Adapting the Function Approximation Architecture in Online Reinforcement Learning

John Martin · Joseph Modayil · Fatima Davelouis · Michael Bowling


One of the main learning tasks in Reinforcement Learning (RL) is to approximate the value function – a mapping from the present observation to the expected sum of future rewards. Neural network architectures for value function approximation typically impose sparse connections with prior knowledge of observational structure. When this structure is known, architectures such as convolutions, transformers, and graph neural networks can be inductively biased with fixed connections. However, there are times when observational structure is unavailable or too difficult to encode as an architectural bias – for instance, relating sensors that are randomly dispersed in space.

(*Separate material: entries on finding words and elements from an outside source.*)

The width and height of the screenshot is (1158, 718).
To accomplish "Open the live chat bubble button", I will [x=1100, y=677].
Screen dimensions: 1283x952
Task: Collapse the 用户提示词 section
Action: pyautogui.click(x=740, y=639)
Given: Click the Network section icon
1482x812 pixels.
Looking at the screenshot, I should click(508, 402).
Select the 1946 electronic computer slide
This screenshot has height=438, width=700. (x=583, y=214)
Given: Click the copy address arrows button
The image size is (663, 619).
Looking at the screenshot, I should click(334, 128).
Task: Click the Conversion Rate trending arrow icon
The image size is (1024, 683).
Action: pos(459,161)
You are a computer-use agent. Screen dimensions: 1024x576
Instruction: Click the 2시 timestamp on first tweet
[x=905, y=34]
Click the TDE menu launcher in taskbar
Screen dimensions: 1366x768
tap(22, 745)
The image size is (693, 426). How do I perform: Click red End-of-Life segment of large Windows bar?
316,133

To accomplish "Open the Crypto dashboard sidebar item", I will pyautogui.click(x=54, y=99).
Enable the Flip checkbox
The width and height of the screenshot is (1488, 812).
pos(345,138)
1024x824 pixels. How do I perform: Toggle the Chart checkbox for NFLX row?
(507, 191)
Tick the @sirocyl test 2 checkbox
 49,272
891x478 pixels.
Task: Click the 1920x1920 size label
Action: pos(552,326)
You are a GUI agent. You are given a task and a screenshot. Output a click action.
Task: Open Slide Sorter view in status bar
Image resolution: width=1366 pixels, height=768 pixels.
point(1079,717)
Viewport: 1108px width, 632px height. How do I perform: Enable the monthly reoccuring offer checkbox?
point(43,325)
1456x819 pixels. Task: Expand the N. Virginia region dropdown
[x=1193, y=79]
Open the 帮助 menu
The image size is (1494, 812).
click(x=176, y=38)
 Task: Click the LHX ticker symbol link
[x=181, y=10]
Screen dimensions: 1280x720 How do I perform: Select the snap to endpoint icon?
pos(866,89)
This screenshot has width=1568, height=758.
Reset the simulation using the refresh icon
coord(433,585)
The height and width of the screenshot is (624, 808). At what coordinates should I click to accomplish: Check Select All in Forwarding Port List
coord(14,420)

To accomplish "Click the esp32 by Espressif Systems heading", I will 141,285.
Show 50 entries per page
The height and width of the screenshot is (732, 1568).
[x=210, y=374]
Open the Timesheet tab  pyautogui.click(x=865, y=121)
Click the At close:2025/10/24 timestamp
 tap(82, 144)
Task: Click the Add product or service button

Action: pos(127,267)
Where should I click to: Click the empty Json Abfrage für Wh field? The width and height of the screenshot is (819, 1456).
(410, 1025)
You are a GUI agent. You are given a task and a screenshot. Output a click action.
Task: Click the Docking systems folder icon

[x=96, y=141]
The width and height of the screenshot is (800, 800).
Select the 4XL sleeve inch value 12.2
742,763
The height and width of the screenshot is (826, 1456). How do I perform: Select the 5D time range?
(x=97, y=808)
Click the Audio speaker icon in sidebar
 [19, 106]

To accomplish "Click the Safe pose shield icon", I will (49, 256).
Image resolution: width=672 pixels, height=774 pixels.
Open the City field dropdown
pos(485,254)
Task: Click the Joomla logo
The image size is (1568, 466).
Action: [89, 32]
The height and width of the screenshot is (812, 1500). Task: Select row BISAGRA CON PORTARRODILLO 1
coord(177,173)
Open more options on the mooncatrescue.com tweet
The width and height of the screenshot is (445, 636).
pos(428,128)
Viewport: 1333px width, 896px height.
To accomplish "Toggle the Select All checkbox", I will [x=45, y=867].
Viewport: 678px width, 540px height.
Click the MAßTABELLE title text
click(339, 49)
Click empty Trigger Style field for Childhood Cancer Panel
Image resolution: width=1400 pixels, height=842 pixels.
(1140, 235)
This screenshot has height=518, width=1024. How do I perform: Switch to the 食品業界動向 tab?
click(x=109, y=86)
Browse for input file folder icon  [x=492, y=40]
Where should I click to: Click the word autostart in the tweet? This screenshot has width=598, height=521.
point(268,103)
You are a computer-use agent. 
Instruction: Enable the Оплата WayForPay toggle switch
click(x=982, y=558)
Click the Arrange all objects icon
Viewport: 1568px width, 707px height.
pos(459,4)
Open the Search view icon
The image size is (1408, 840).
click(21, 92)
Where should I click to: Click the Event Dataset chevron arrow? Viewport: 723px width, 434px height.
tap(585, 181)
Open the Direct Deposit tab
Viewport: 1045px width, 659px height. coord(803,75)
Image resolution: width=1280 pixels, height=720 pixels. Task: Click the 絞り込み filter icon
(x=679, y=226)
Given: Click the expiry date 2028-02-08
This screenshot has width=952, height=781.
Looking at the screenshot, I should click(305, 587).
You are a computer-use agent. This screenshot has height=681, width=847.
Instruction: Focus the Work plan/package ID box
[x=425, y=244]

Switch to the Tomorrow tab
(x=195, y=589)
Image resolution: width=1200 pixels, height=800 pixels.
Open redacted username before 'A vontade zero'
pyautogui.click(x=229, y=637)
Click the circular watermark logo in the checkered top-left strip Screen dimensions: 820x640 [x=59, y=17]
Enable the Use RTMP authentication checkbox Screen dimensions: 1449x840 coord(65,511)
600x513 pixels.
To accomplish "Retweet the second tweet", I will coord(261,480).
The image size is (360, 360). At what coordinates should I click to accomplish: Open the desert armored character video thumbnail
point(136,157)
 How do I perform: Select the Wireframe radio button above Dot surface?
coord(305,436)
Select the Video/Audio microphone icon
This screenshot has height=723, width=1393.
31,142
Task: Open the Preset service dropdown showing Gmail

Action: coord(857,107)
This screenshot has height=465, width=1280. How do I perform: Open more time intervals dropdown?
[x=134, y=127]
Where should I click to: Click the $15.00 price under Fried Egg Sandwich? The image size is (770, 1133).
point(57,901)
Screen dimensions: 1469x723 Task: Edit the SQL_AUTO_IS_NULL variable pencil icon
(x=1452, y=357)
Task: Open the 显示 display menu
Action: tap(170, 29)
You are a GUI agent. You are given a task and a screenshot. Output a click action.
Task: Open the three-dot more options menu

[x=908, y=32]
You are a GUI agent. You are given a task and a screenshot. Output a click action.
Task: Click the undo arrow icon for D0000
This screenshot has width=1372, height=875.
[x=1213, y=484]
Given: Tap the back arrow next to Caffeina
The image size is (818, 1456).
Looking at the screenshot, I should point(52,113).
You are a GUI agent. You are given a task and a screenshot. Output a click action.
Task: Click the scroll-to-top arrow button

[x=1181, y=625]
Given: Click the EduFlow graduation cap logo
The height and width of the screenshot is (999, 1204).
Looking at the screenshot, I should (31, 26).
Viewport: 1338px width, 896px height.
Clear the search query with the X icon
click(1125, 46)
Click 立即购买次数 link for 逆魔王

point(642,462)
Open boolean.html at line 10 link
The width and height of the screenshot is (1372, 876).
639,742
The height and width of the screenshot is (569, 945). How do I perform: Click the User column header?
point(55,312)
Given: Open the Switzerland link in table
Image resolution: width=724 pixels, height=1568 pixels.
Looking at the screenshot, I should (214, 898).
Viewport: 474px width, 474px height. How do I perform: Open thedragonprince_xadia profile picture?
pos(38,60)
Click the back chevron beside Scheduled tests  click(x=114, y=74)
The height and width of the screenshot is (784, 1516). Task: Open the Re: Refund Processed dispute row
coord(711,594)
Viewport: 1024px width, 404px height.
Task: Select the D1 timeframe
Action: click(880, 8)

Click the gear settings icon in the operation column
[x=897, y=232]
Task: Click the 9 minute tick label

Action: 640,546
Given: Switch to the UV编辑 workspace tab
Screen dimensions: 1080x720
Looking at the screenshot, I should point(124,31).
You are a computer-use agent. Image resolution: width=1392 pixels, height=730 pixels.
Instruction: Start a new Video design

Yet in all of these situations it is still desirable to approximate value functions with a sparsely-connected architecture for computational efficiency. An important open question is whether equally-useful representations can be constructed when observational structure is unknown – particularly in the incremental, online setting without access to a replay buffer.Our work is concerned with how a RL system could construct a value function approximation architecture in the absence of observational structure. We propose an online algorithm that adapts connections of a neural network using information derived strictly from the learner’s experience stream, using many parallel auxiliary predictions. Auxiliary predictions are specified as General Value Functions (GVFs) [11], and their weights are used to relate inputs and form subsets we call neighborhoods. These represent the input of fully-connected, random subnetworks that provide nonlinear features for a main value function. We validate our algorithm in a synthetic domain with high-dimensional stochastic observations. Results show that our method can adapt an approximation architecture without incurring substantial performance loss, while also discovering a local degree of spatial structure in the observations without prior knowledge.